Pacific Crest Trail - Day 65 - Farewell, Desert

Start: Mile 682.3 - Chimney Creek campground
End: Mile 703.4 - Kennedy Meadows





Climbing up the canyon above Chimney Creek well rested and aiming for Kennedy Meadows 21 miles away.

Is that … snow?!


They’re just rocks. Nothing to see here.

Enjoying the last few miles of the blooming Southern California desert.



So close you can almost taste the Sierra. That’s definitely granite.





Writing this with hindsight, the West is funny - just another little rockslide represents colors of rock that we won’t see again for hundreds of miles.


A leopard print lizard. It’s amazing how incredibly divergent species converge on similar adaptations. Nature is lit. I think there might be a few things we can learn from it.

Looking ahead to the North.

Looking back to the South down the Kern River canyon.
Toto, we’re not in the desert anymore.

nice

These rocks looked like a fish cut into pieces. Or maybe I’m ready for real-world food.


Yellow, orange, and red flowers!

E.T. going home in a rock shopping cart.

The Kern River - more water in 20 seconds than we’ve seen across the last 700 miles.




700! 700? 700‽



We met Juicebomb and Function at the first of half a dozen 700 mile markers. Juicebomb and Kristin grew up 10 miles apart in Ontario and apparently hike n’sync eh?
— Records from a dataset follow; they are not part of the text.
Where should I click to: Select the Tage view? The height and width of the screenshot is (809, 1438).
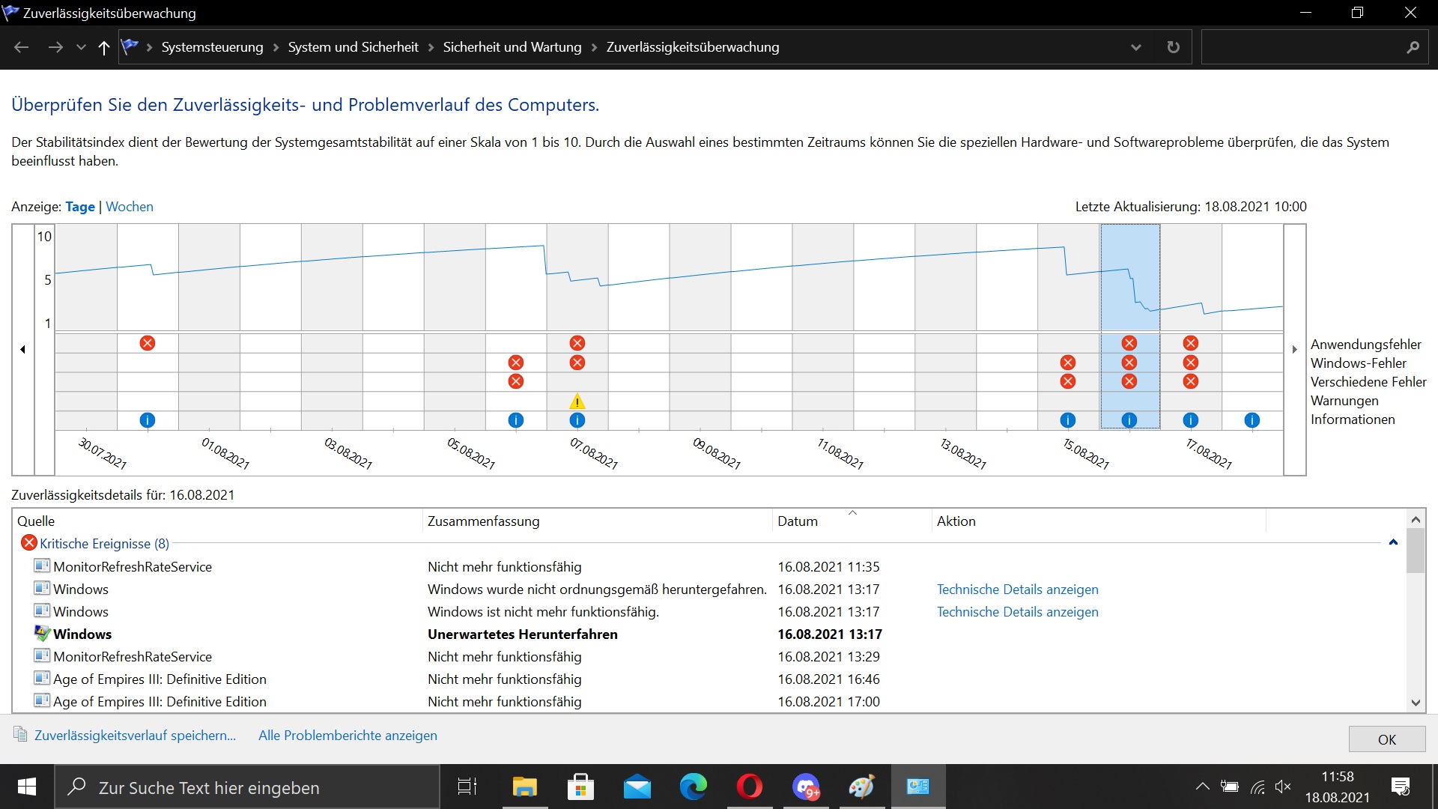(80, 207)
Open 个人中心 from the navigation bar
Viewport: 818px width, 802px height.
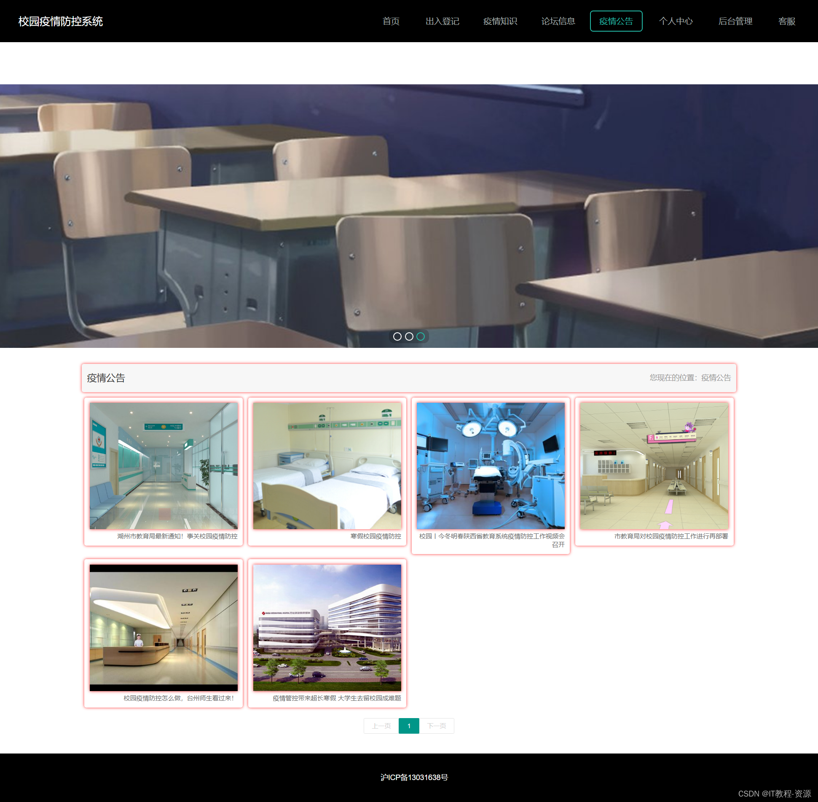point(676,21)
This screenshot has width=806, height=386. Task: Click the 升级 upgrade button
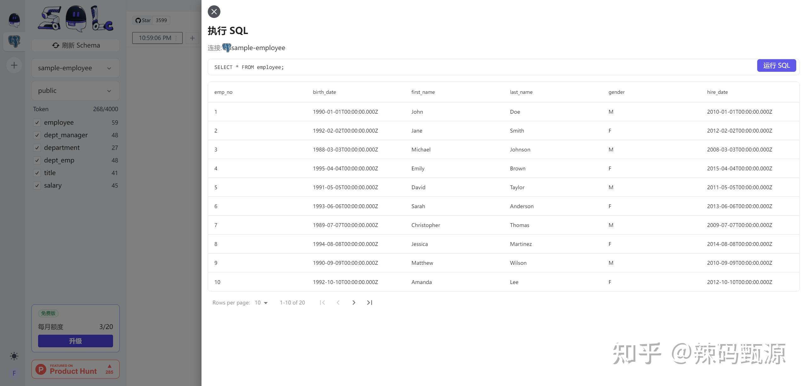[75, 341]
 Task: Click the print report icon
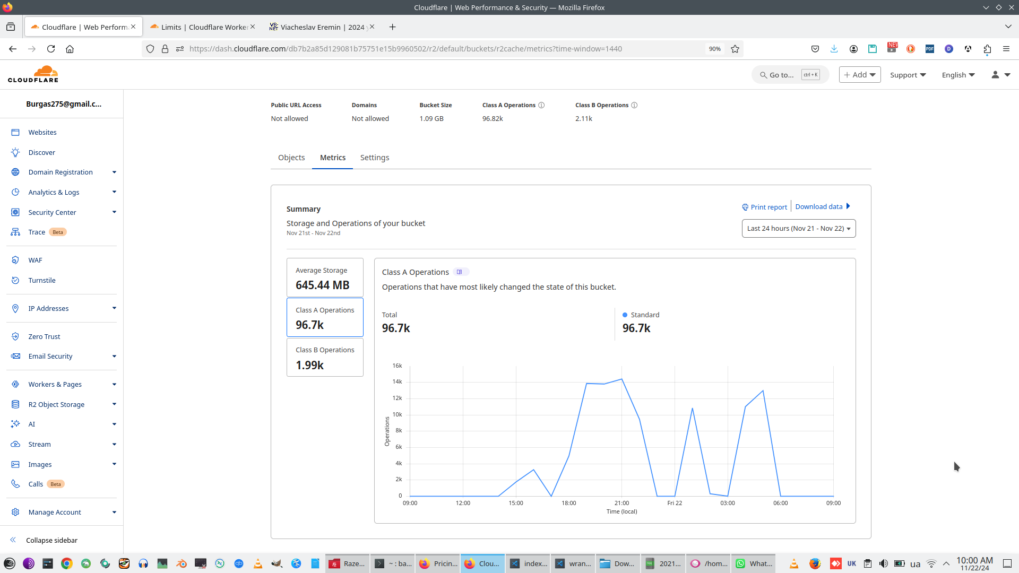click(x=745, y=207)
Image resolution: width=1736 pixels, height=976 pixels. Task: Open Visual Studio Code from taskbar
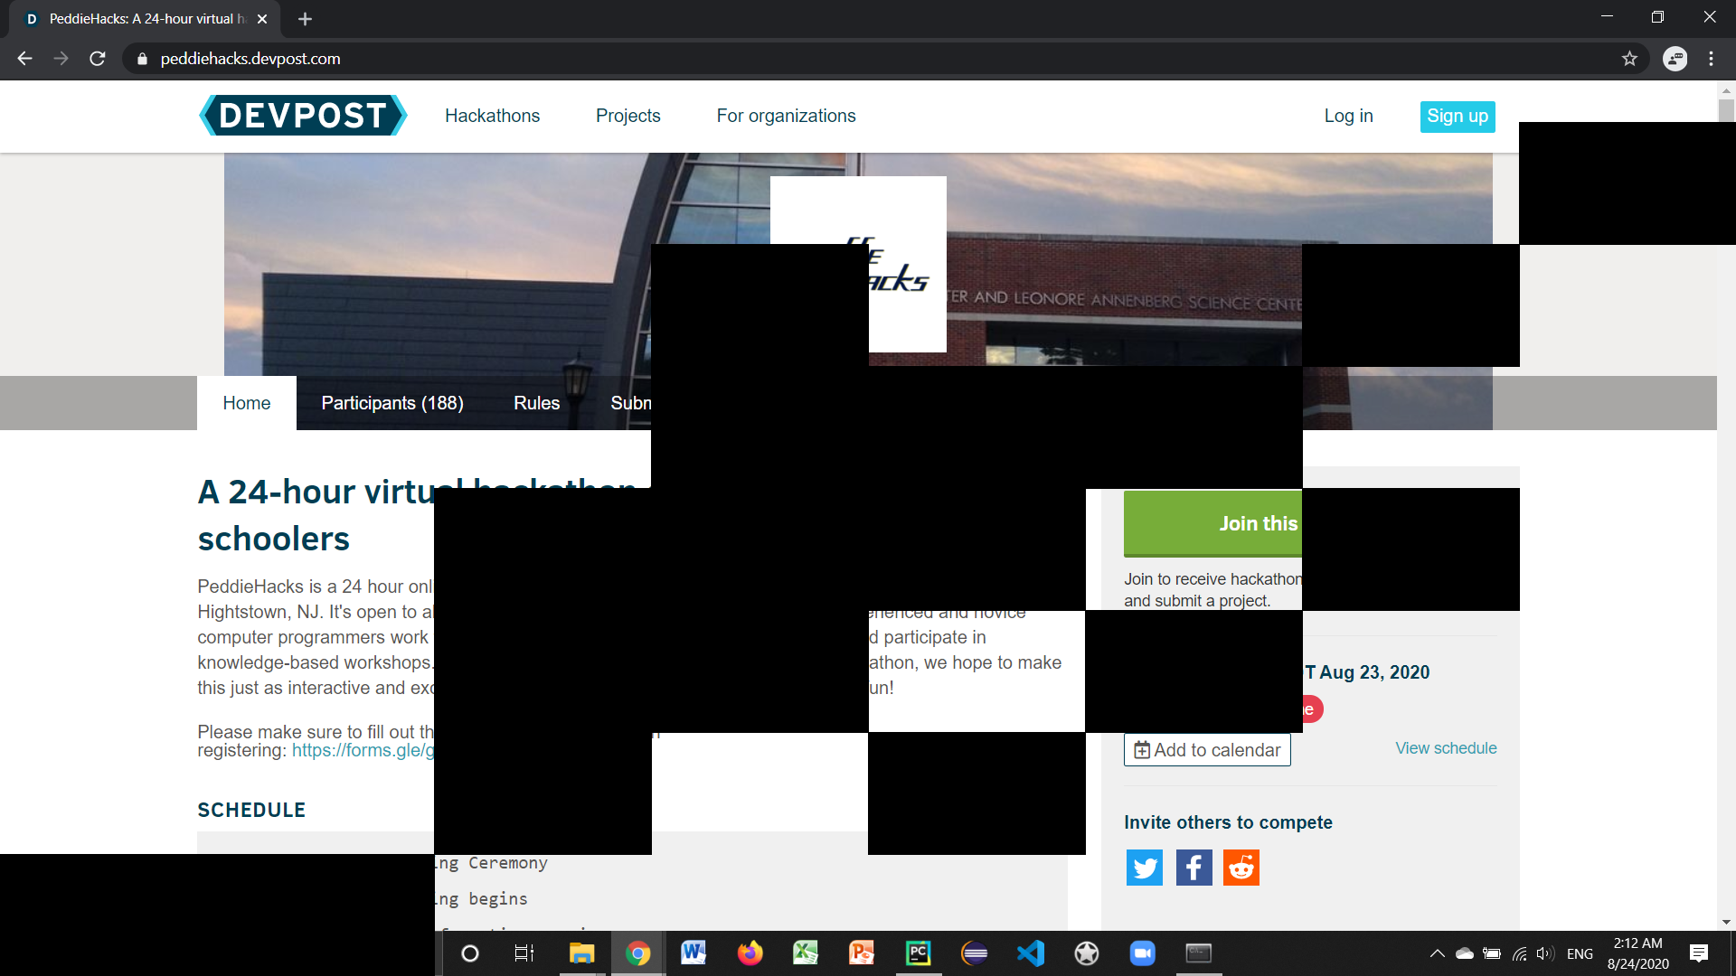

This wood sculpture evoked the Fearless Girl sculpture on Wall Street. I have given, and will continue to give Cheryl Strayed (and similarly, Bill Bryson) a hard time about dodging the hardest parts of this trail while taking credit for it as a whole, but I’ll never fault her for writing about her experience or inspiring tens of thousands of young women (and people in general) to challenge themselves by backpacking in the wilderness.
After 700 miles from 1,200’ to 9,500’ in elevation through every weather condition and environment besides rainforest, tundra, and arctic, Kristin (and myself, I suppose) is ready for anything ahead.

The view a few steps before hearing cheers and a ringing cowbell from the patio of the Kennedy Meadows General Store. It was a surprisingly emotional moment being cheered on for hiking 700 something miles through the desert by a group of people who know exactly how challenging hiking 700 miles through the desert is.